Court Opinion

ID: 4733391
Source: CourtListenerOpinion
Date Created: 2021-08-12 02:57:39.56188+00
Date Added: 2024-06-11T08:08:09.320116
License: Public Domain

ON PETITION EOR RE-HEARING.
Hoyt, J.
— Defendant in the court below made a motion for a new trial, and the court made an order that the motion be granted unless the plaintiff within a time named should remit a certain amount of the verdict; this the plaintiff declined to do, and the motion for a new trial was entered. This court, upon the hearing of the appeal from said order, being of the opinion that it was rightfully made, affirmed it. The appellant, in his petition for rehearing, asks this court to allow him the option of remitting such portion of the verdict as to it may seem just, and, upon his doing so, to reverse the order granting a new trial, and to direct a judgment in his favor for the amount of the verdict less the sum so remitted. That an appellate court often makes its reversal of a judgment or order contingent upon the action of one or the other of the *456parties is beyond question. The reason for so doing is that error is found which justifies such reversal, but of such a nature that the party against whom the erroneous ruling was made can be compensated. But this principle cannot apply in the case at bar, for the reason that no error is found in the action of the lower court upon which to found a reversal of the order. This court has found that the lower court could not have done otherwise than to have entered the order which it did, and for it thus to find and then hold that such order should be reversed at the option of the appellant would be illogical and not in accord with our idea of a proper practice.
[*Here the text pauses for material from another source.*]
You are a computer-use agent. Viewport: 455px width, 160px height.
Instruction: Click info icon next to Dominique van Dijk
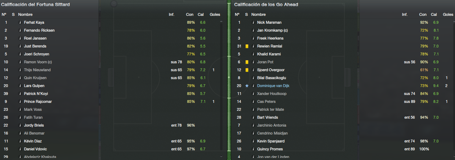tap(253, 86)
There is another reason why, under the circumstances of this case, this court cannot comply with the request of the petition for re-hearing. For aught that appears from the record there may have been such errors of law against the defendant as would have entitled it to a new trial, and would have required of this court a reversal of an order denying such new trial if the appellant had remitted as required by the lower court, and thus secured such an order. The appellant not having remitted, and the motion for a new trial having been granted, the errors of law, if any, of which the respondent could have availed itself were not here for review. For this reason if we should now do what we are asked, the result will be that the defendant, without any fault on its part, would be deprived of rights which it might have, growing out of errors of law occurring at the trial. If the plaintiff had seen fit to remit in the court below, the defendant could have accepted such remittance, and allowed the order denying the motion for a new trial based thereon to stand, or it could have prosecuted its appeal from such order on the ground that there had been such errors committed as entitled it to have the verdict set aside, and its motion for a new trial granted; but the offer of the plaintiff to remit here, and upon such remittal to *457have this court make an order denying defendant’s motion, would deprive it of the benefit of a new trial without its right thereto having been passed upon.
The petition must be denied.
Scott, Anders and Stiles, JJ., concur.